▶ **데이터 발췌**
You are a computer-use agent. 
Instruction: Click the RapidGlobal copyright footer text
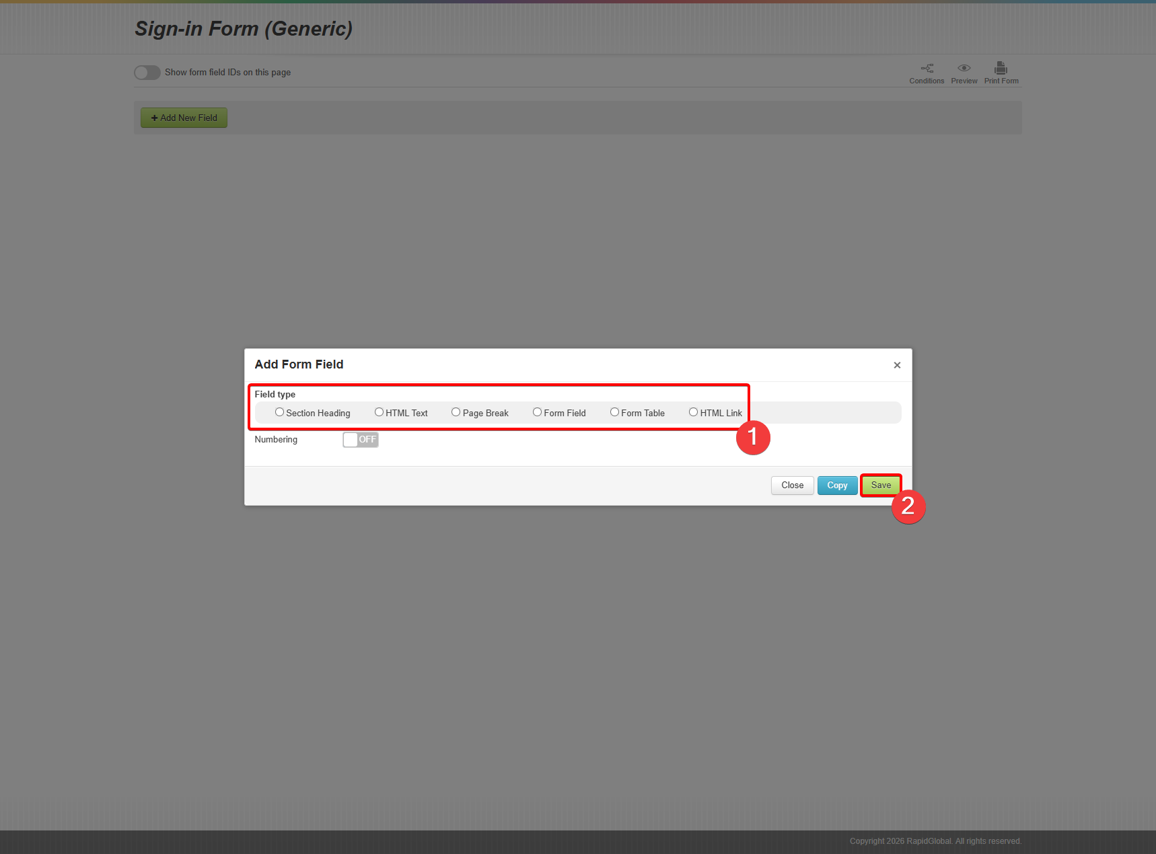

==

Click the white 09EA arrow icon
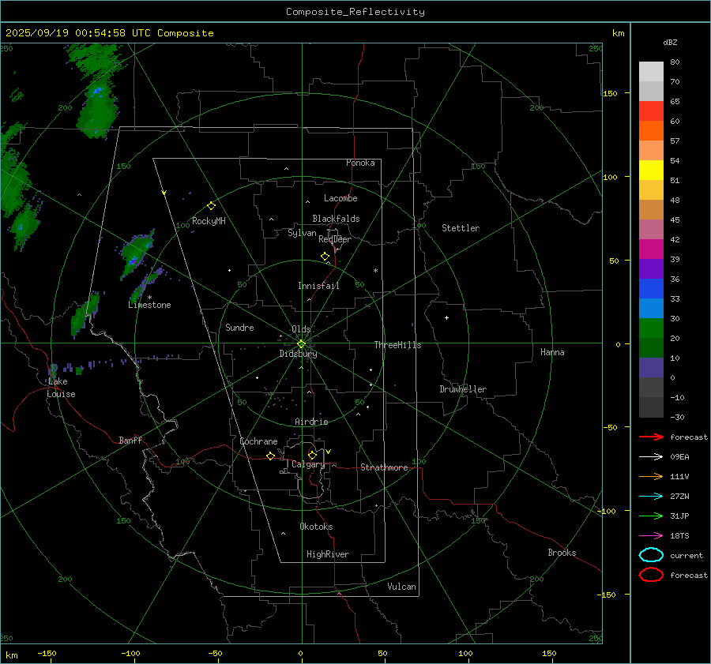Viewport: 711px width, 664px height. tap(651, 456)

==

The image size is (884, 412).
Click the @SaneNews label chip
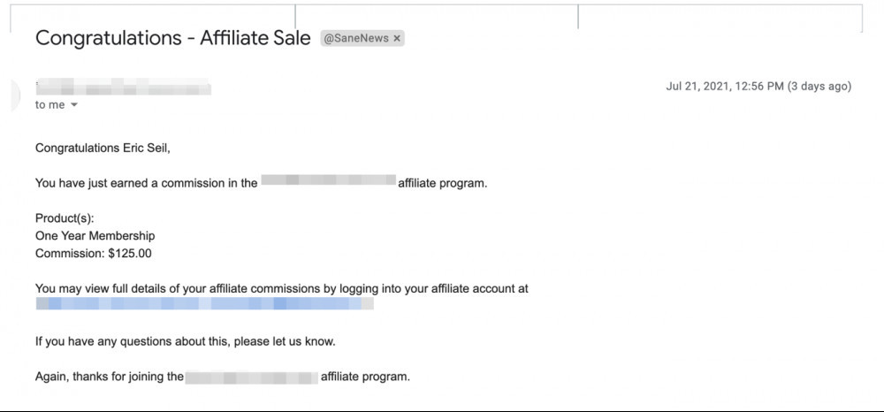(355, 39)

▶ **과제 설명**
위 데이터에서 "You are a computer-use agent."라는 문구가 있는 줄에서 시작해 "Instruction: Click the"라는 문구가 있는 줄에서 끝나는 부분을 한 글자도 바꾸지 말고 다시 입력하십시오. 시작 줄과 끝 줄도 모두 포함합니다.

▶ **정답**
You are a computer-use agent. 
Instruction: Click the RapidGlobal copyright footer text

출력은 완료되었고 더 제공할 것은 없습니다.